Exercise objective: Could you write the next part of the magazine profile of singer Shmueli Ungar below, picking up right after its final sentence?

Text section:
All Part of the Song
| February 21, 2018With the release of his new album, Shmueli Ungar gives his listeners the most important lesson of all — to “mach a brachah” of thanks
T
here are two kinds of smilers: the ones who wake up expecting a sunny day, beaming in anticipation of all the good things coming their way, and those whose smile is borne of the toil in finding that lone ray of sunshine on a cloudy day.
One smile comes naturally, while the other is a choice.
And Shmueli Ungar’s smile is both.
Shmueli (pronounced Shmili) is a smiler and a laugher and an embracer. He has also, in his relatively young life, endured the loss of his beloved father, the death of the grandfather who stepped in to raise him, and a divorce.
The two tracks — blessed optimist and determined warrior — meet in his music. He can cry out to the Rachamana d’ani lisvirei liba, the Merciful One who answers the pleas of the brokenhearted, but also exult and urge listeners to “mach a brachah.” Life is good. Even for those with broken hearts.
Shmueli’s story starts with his mother — and her music.
“I grew up in Monroe, in Kiryat Joel, but the music we played was different than most of the neighbors. My mother was raised in Melbourne, Australia, in a very musical environment, and to her, music wasn’t just noise to fill the house, it was art. She was very specific about what we could listen to.”
Little Shmueli came home from cheder one day eager for her to purchase a popular new album. “All the boys were talking about the songs, so I wanted it too. I asked her to buy it and she said ‘no.’ I was surprised. ‘Why not?’ I asked her. She looked at me. ‘Because it’s not good music, that’s why.’”
Mrs. Ungar would play Miami Boys Choir for her children — and point out the complexity of the harmonies. “I’m not sure how many homes in Monroe played JM in the AM every morning, but we did and she made sure we appreciated good music.
“I was a heavy kid,” Shmueli stops suddenly and shrugs. “Fat — why use other words? I know, looking at me now you can’t imagine it, right?” He winks. “But my mother always told me I was a star. When I sang, I believed it.”
Weight issues notwithstanding, it was a relatively happy childhood — until a few months before Shmueli’s bar mitzvah, when his father got sick.

Raw data:
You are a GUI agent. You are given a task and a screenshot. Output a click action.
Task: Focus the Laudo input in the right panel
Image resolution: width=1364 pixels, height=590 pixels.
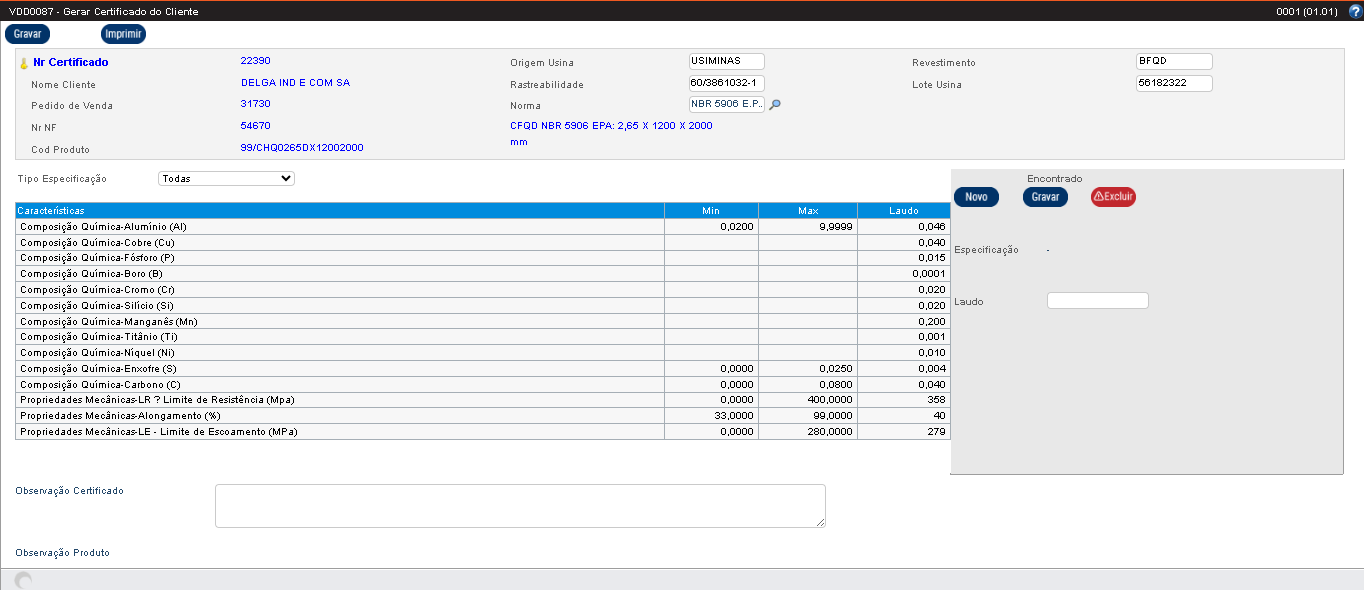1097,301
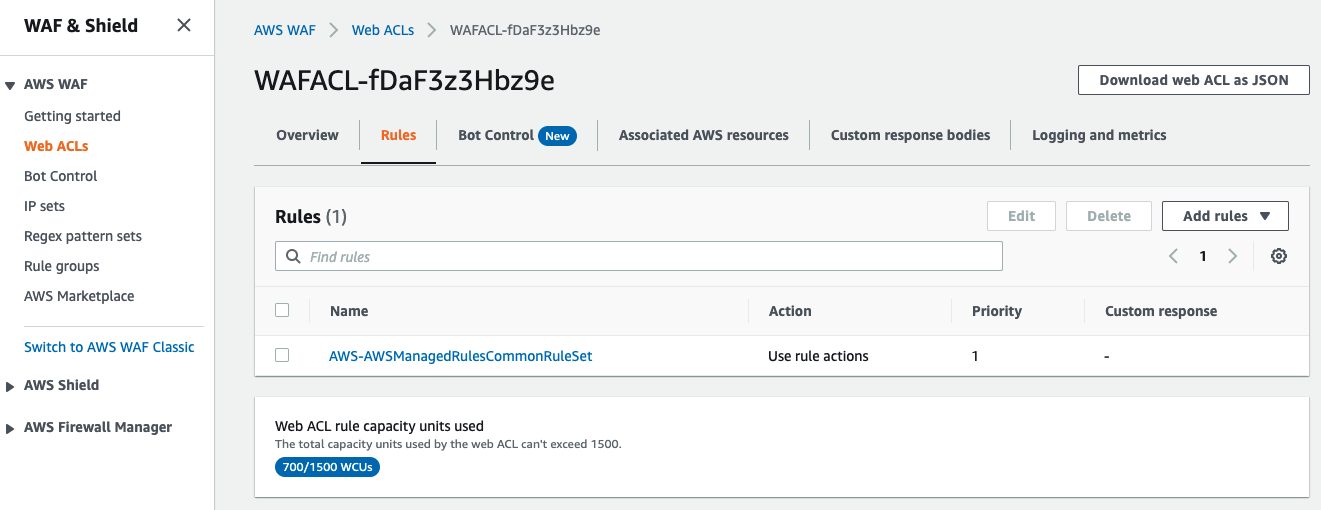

Answer to this exercise:
It was a painful time. After being diagnosed with a serious illness, Reb Yaakov Aryeh Ungar was moved to the hospital and was often there for long periods of time.
“After a few months in the hospital, they let him come home for a few weeks,” Shmueli remembers. “Then he had to go back. I remember one of those nights when he was home; I was supposed to be sleeping but he came into my room and kissed me on the forehead — it was very unlike him, he didn’t generally kiss us. I felt that kiss. I still feel it.”
About a year after his bar mitzvah, Shmueli was standing by his seat in the Satmar yeshivah after davening. “I always liked to say the additional tefillos in the siddur after davening, the Thirteen Ikarim and Iggeres HaRamban. I was just standing there, minding my own business, when someone came in and tapped me on the shoulder.”
The older man, a Satmar askan, looked serious. “Come with me,” he said, “let’s go visit your father, Shmueli, but first switch your reckel for a chalat; it’s a hot day.” Later, Shmueli would understand that the switch in attire wasn’t due to climate, but because the polyester chalat is cheaper than the woolen reckel, and the askan understood that the boy would be tearing kri’ah later that day.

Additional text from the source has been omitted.